Pipeline API

The pipeline API is the main public entry point for building DSP graphs in PYTHUSA. If the low-level runtime is the set of motors, belts, and bearings, Pipeline is the factory plan that tells those parts what to build.

Overview

A pipeline represents the flow of data and execution used by PYTHUSA. The simplest mental model is a factory line:

  • tasks are the machines
  • streams are the conveyor belts between machines
  • events are control switches that tell certain machines when they may run

Each task runs in its own worker process. Each stream is a fixed-shape, fixed-dtype shared-memory channel. When you compile the pipeline, PYTHUSA turns that declaration into live rings, events, and worker processes.

Use Pipeline when you want:

  • a declarative graph of your processing stages
  • typed NumPy frame transport between processes
  • automatic ring and worker setup
  • a smaller public API than the raw Manager path

Use the lower-level runtime directly only when you need custom orchestration or direct ring control.

Basic Workflow

Most pipelines follow the same sequence:

  1. Create a Pipeline.
  2. Declare one or more streams with add_stream(...).
  3. Declare any control events with add_event(...).
  4. Register tasks with add_task(...).
  5. Start the pipeline with start() or run().
  6. Stop, join, or close it explicitly, or use it as a context manager.

In factory-line terms:

  • you name the machines
  • you define the conveyor belts between them
  • you wire any start/stop switches
  • then you turn the line on

Quick Example

from __future__ import annotations

import time
import numpy as np
import pythusa


FRAME = np.arange(8, dtype=np.float32)


def source(samples) -> None:
    samples.write(FRAME)


def scale(samples, doubled) -> None:
    while True:
        frame = samples.read()
        if frame is None:
            time.sleep(0.001)
            continue
        doubled.write((frame * 2.0).astype(np.float32, copy=False))
        return


def sink(doubled) -> None:
    while True:
        frame = doubled.read()
        if frame is None:
            time.sleep(0.001)
            continue
        print(frame)
        return


def main() -> None:
    with pythusa.Pipeline("demo") as pipe:
        pipe.add_stream("samples", shape=(8,), dtype=np.float32)
        pipe.add_stream("doubled", shape=(8,), dtype=np.float32)

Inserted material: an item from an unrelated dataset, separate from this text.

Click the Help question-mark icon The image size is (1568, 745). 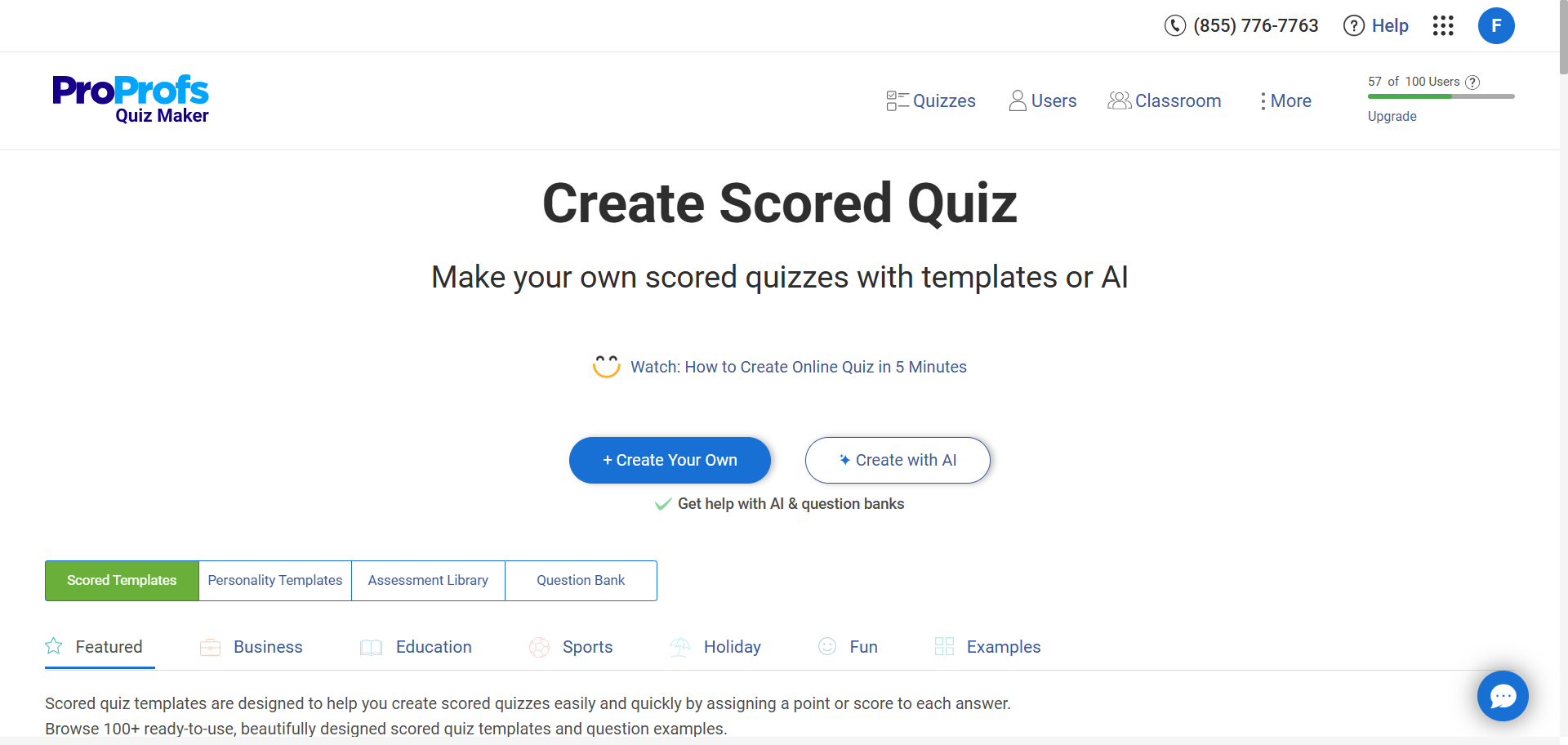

        pipe.add_task("source", fn=source, writes={"samples": "samples"})
        pipe.add_task(
            "scale",
            fn=scale,
            reads={"samples": "samples"},
            writes={"doubled": "doubled"},
        )
        pipe.add_task("sink", fn=sink, reads={"doubled": "doubled"})

        pipe.run()


if __name__ == "__main__":
    main()

This is a three-machine line:

  • source publishes frames
  • scale transforms them
  • sink consumes the result

On Windows and other spawn-based multiprocessing environments, pipe.start() and pipe.run() must live behind an if __name__ == "__main__": guard or the child process will re-import the module and try to create the same shared-memory rings again. This does not change pipeline semantics on Linux or macOS; it is simply the correct portable multiprocessing pattern for standalone scripts.

Creating A Pipeline

Create a pipeline by naming it:

pipe = pythusa.Pipeline("radar")

The pipeline owns a runtime Manager internally and is the lifecycle owner for the graph you declare. It can be used directly or as a context manager:

with pythusa.Pipeline("radar") as pipe:
    ...

The context-manager form is the recommended default because it gives deterministic cleanup.

Streams

Declare a stream with:

pipe.add_stream(
    "samples",
    shape=(4096,),
    dtype=np.float32,
    frames=64,
    cache_align=True,
    min_reader_pos_refresh_interval=64,
    min_reader_pos_refresh_s=0.005,
)

Parameters:

  • name: unique stream name within the pipeline
  • shape: frame shape passed to task bindings
  • dtype: NumPy dtype for one frame
  • frames: number of frames to allocate in the backing ring buffer
  • cache_align: whether compile-time ring sizing should apply cache-line alignment
  • min_reader_pos_refresh_interval: rescan the slowest-reader cache after this many writes
  • min_reader_pos_refresh_s: rescan the slowest-reader cache after this many seconds even if the writer is otherwise idle

Conceptually, a stream is the conveyor belt between two machines. At compile time, that declaration becomes a shared-memory ring sized for 32 frames by default, or the explicit frames= value you provide. By default, the writer refreshes cached backpressure state every 64 writes or every 5 ms, whichever comes first. You only need to tune these refresh knobs if you are trading off writer-side scan overhead against how quickly external reader progress becomes visible.

Current rules:

  • one stream has exactly one writer task
  • one stream may have zero or more reader tasks at declaration time
  • compile requires each stream to have at least one reader

If you register the same stream name twice, add_stream(...) raises ValueError.

Events

Declare an event with:

pipe.add_event("shutdown")
pipe.add_event("armed", initial_state=True)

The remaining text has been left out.